P.Péter
P.Péter

Reputation: 1547

hibernate error when using single table inheritance

If I specify

@Inheritance(strategy = InheritanceType.SINGLE_TABLE)
@Table(name = "tablename")

for the superclass, and

@Table(name = "tablename")

for the subclasses, hibernate throws an exception during application startup (only displaying final cause):

Caused by: org.hibernate.AnnotationException: Foreign key circularity dependency involving the following tables: 
at org.hibernate.cfg.Configuration.buildRecursiveOrderedFkSecondPasses(Configuration.java:1570)
at org.hibernate.cfg.Configuration.processFkSecondPassInOrder(Configuration.java:1511)
at org.hibernate.cfg.Configuration.secondPassCompile(Configuration.java:1420)
at org.hibernate.cfg.Configuration.buildSessionFactory(Configuration.java:1844)
at org.hibernate.jpa.boot.internal.EntityManagerFactoryBuilderImpl$4.perform(EntityManagerFactoryBuilderImpl.java:850)
... 98 more

As you can see in the above example, it does not say which tables are involved in the dependency circularity.

If anyone has any suggestions what may be the problem I would be very happy.

Upvotes: 1

Views: 1894

Answers (1)

P.Péter
P.Péter

Reputation: 1547

Meanwhile, I managed to find the problem.

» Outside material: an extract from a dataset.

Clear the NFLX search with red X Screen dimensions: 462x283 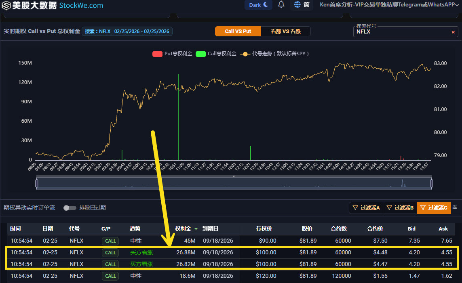[453, 32]

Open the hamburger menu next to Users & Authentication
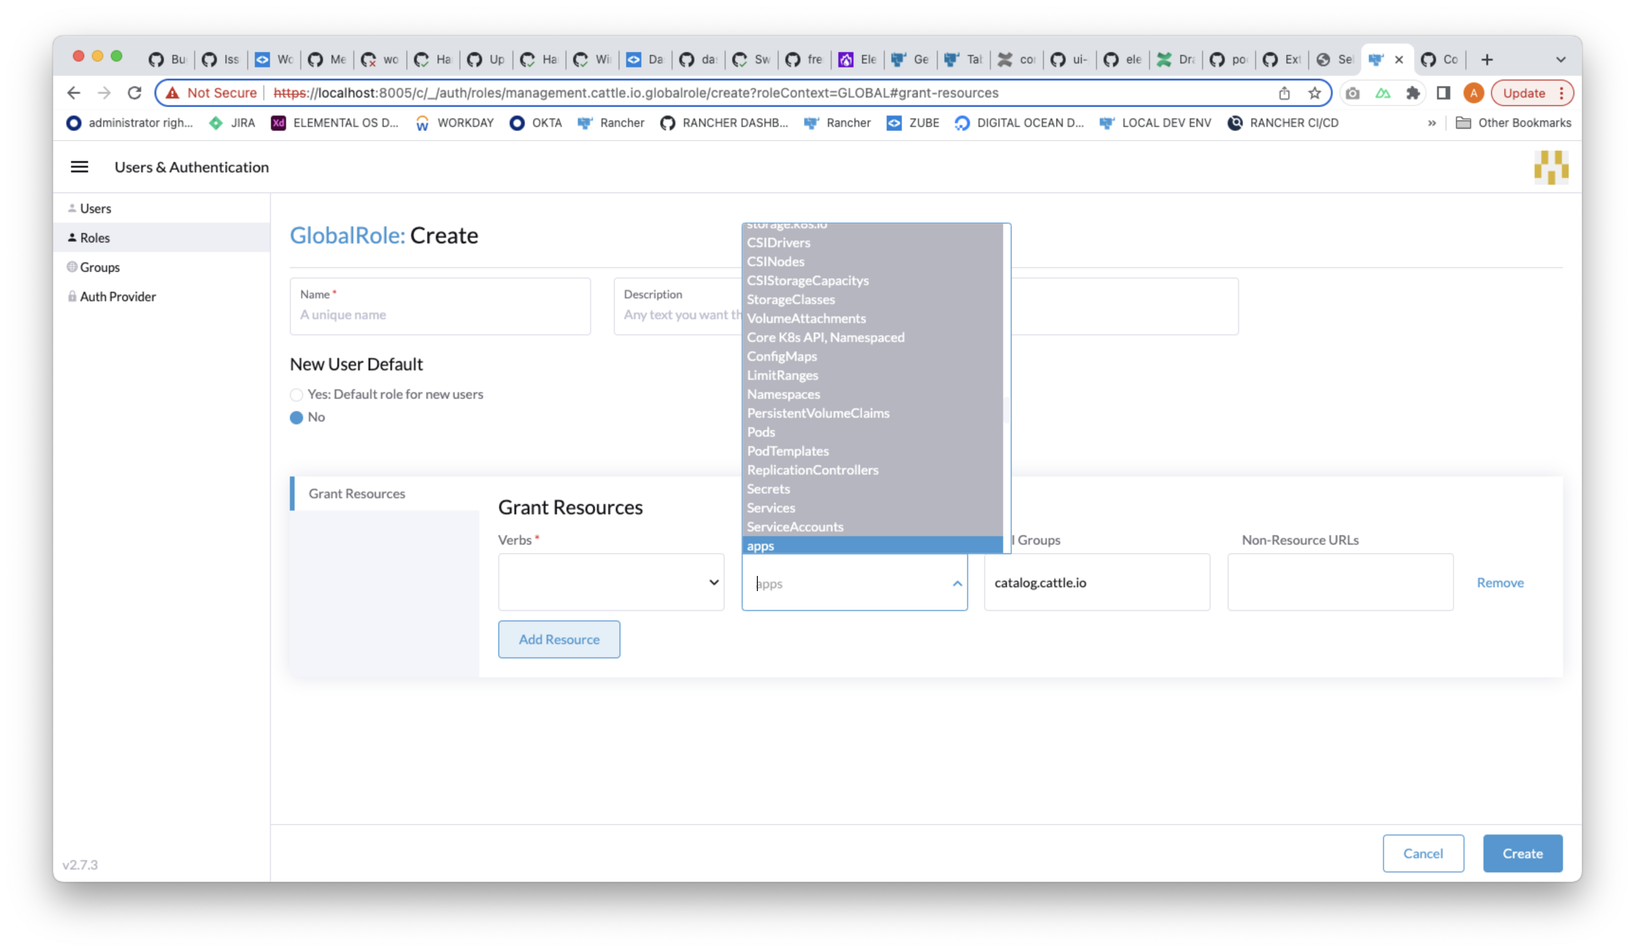[x=79, y=167]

The problem is simple and straightforward, only the exception message was enormously unhelpful.

The root of the problem was that there was a superclass of the superclass (lets call it baseclass) that was explicitly specified as @Inheritance(strategy = InheritanceType.JOINED) as that was intended just as a common abstract class for many-many types of objects. It would, for example, specify a common @Id field, timestamps, whatnot.

It had to be marked as an @Entity as @Id declaration would not work otherwise (and would have to specify a @Id for each subclass of baseclass). The final solution seems to be that we have to do exactly that -- specify the id separately for each subclass of baseclass and maybe creating an intermediate class for non-singletable-inherited subclasses of baseclass to avoid lots of cloning.

Update: The nice solution was to use @MappedSuperclass, so the superclass does not have to be an @Entity, but subclasses can inherit their fields and the fields' annotations, including @Id.